[DATASET RECORDS Boundary: Start]

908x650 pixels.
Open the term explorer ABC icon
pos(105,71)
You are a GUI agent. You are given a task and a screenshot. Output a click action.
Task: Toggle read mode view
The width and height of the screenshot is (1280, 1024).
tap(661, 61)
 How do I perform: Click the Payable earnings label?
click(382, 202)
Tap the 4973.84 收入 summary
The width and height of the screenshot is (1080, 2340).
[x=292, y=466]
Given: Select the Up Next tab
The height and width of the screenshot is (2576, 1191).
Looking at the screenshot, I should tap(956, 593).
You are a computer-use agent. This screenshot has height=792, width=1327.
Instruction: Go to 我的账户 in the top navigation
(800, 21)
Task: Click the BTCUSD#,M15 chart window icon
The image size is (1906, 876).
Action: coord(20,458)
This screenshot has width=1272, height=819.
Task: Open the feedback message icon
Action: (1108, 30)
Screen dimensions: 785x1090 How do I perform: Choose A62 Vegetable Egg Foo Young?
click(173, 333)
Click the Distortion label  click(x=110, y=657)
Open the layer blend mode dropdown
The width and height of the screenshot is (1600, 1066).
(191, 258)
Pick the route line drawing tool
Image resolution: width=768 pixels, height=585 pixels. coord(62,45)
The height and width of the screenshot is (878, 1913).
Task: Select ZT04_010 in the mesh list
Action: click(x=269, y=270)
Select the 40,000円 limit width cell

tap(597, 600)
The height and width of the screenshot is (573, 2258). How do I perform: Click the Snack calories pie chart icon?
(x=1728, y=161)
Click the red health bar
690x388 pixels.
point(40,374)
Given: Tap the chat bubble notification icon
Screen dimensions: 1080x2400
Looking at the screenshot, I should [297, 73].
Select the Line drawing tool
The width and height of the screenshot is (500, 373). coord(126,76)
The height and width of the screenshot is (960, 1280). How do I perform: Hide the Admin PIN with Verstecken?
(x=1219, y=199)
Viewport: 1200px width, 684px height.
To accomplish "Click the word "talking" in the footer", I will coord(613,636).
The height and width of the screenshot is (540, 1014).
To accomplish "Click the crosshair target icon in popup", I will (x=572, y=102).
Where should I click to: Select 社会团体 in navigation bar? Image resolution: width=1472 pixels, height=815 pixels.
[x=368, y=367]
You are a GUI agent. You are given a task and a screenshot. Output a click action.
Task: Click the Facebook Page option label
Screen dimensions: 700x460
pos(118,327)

[DATASET RECORDS Boundary: End]

PROBLEM DESCRIPTION ▸ Lines from the one containing "Open the layer blend mode dropdown" through the final line of the entries above are to be output exactly; omit all others.

EXERCISE ANSWER ▸
Open the layer blend mode dropdown
The width and height of the screenshot is (1600, 1066).
(191, 258)
Pick the route line drawing tool
Image resolution: width=768 pixels, height=585 pixels. coord(62,45)
The height and width of the screenshot is (878, 1913).
Task: Select ZT04_010 in the mesh list
Action: click(x=269, y=270)
Select the 40,000円 limit width cell

tap(597, 600)
The height and width of the screenshot is (573, 2258). How do I perform: Click the Snack calories pie chart icon?
(x=1728, y=161)
Click the red health bar
690x388 pixels.
point(40,374)
Given: Tap the chat bubble notification icon
Screen dimensions: 1080x2400
Looking at the screenshot, I should [297, 73].
Select the Line drawing tool
The width and height of the screenshot is (500, 373). coord(126,76)
The height and width of the screenshot is (960, 1280). How do I perform: Hide the Admin PIN with Verstecken?
(x=1219, y=199)
Viewport: 1200px width, 684px height.
To accomplish "Click the word "talking" in the footer", I will coord(613,636).
The height and width of the screenshot is (540, 1014).
To accomplish "Click the crosshair target icon in popup", I will (x=572, y=102).
Where should I click to: Select 社会团体 in navigation bar? Image resolution: width=1472 pixels, height=815 pixels.
[x=368, y=367]
You are a GUI agent. You are given a task and a screenshot. Output a click action.
Task: Click the Facebook Page option label
Screen dimensions: 700x460
pos(118,327)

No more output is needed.